Direction: In the rows below, take the lines from the line containing "You are a computer-use" up to and including the line containing "coord(734,438)", and rewrite them with "dropdown" replaced by "drop-down list", leaving everything else unchanged. Return only those lines, and leave the pictures out.

Raw records:
* BEGIN *
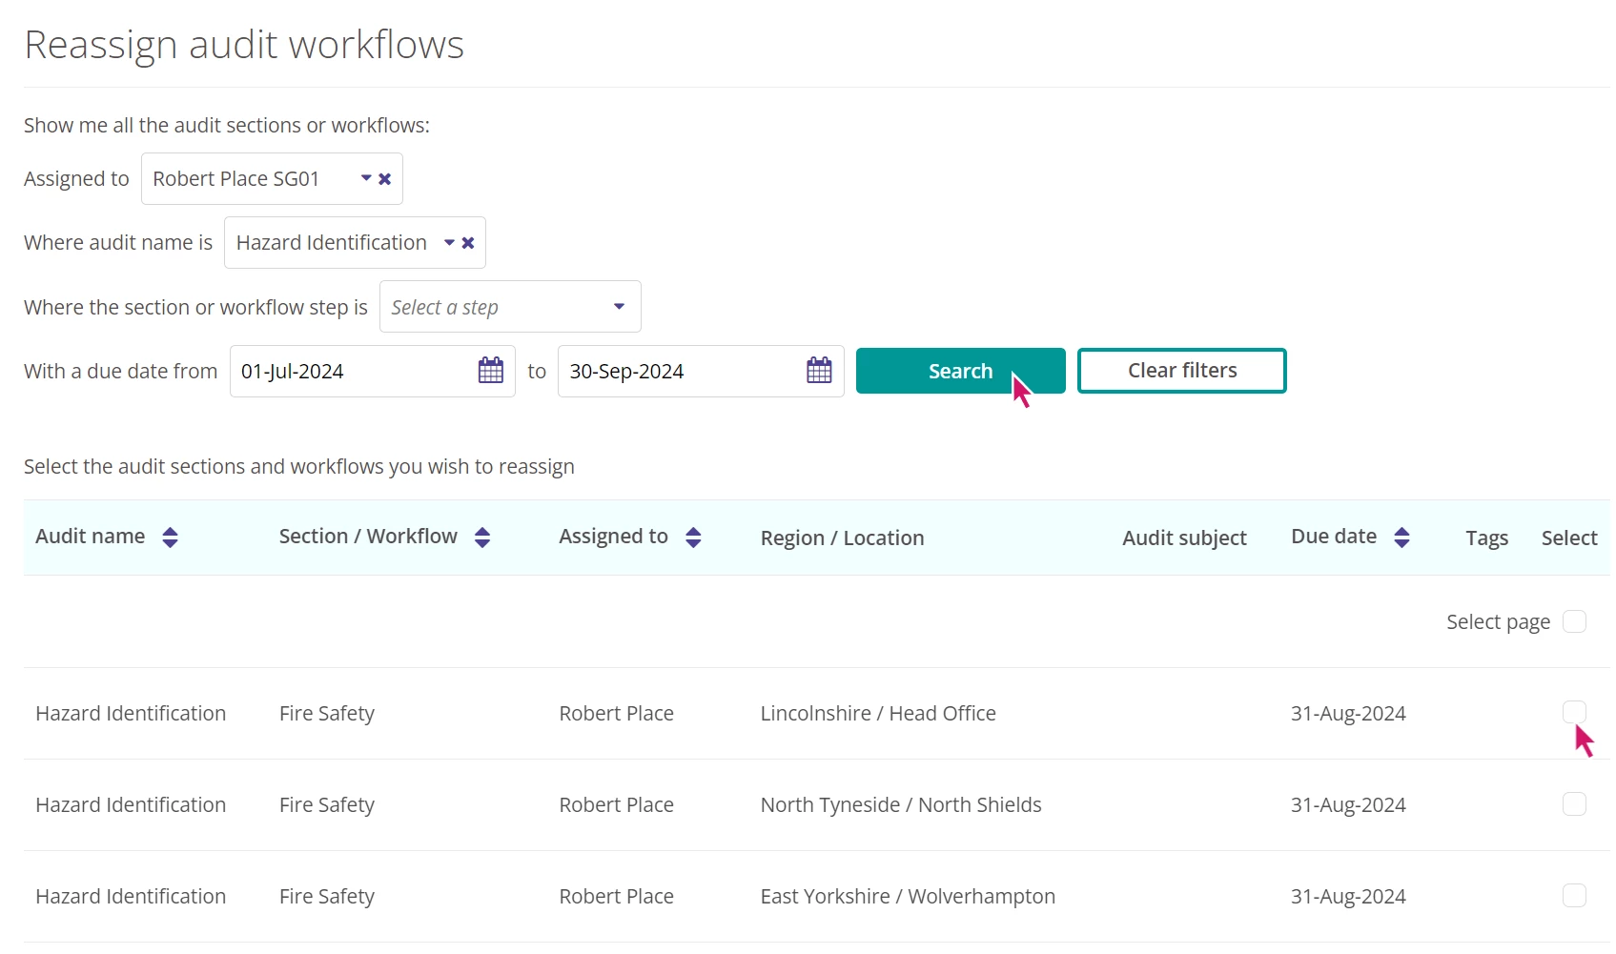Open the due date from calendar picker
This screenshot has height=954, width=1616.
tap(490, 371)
* END *
* BEGIN *
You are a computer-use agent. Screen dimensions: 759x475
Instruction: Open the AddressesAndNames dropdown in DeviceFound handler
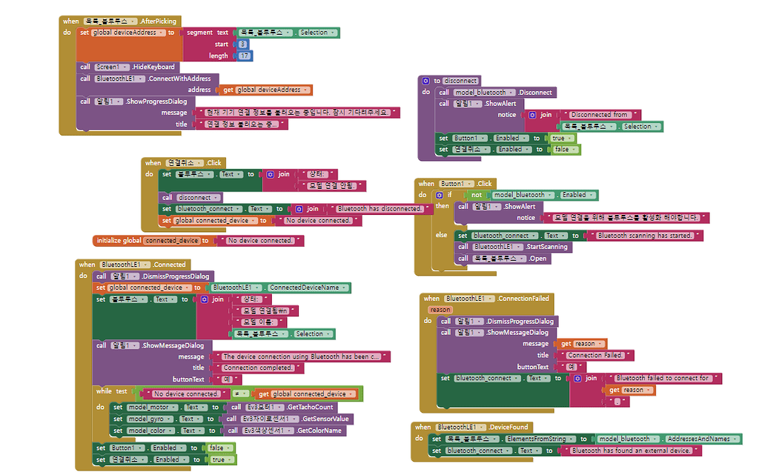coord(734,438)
* END *
Worked answer:
You are a computer-use agent. Screen dimensions: 759x475
Instruction: Open the AddressesAndNames drop-down list in DeviceFound handler
coord(734,438)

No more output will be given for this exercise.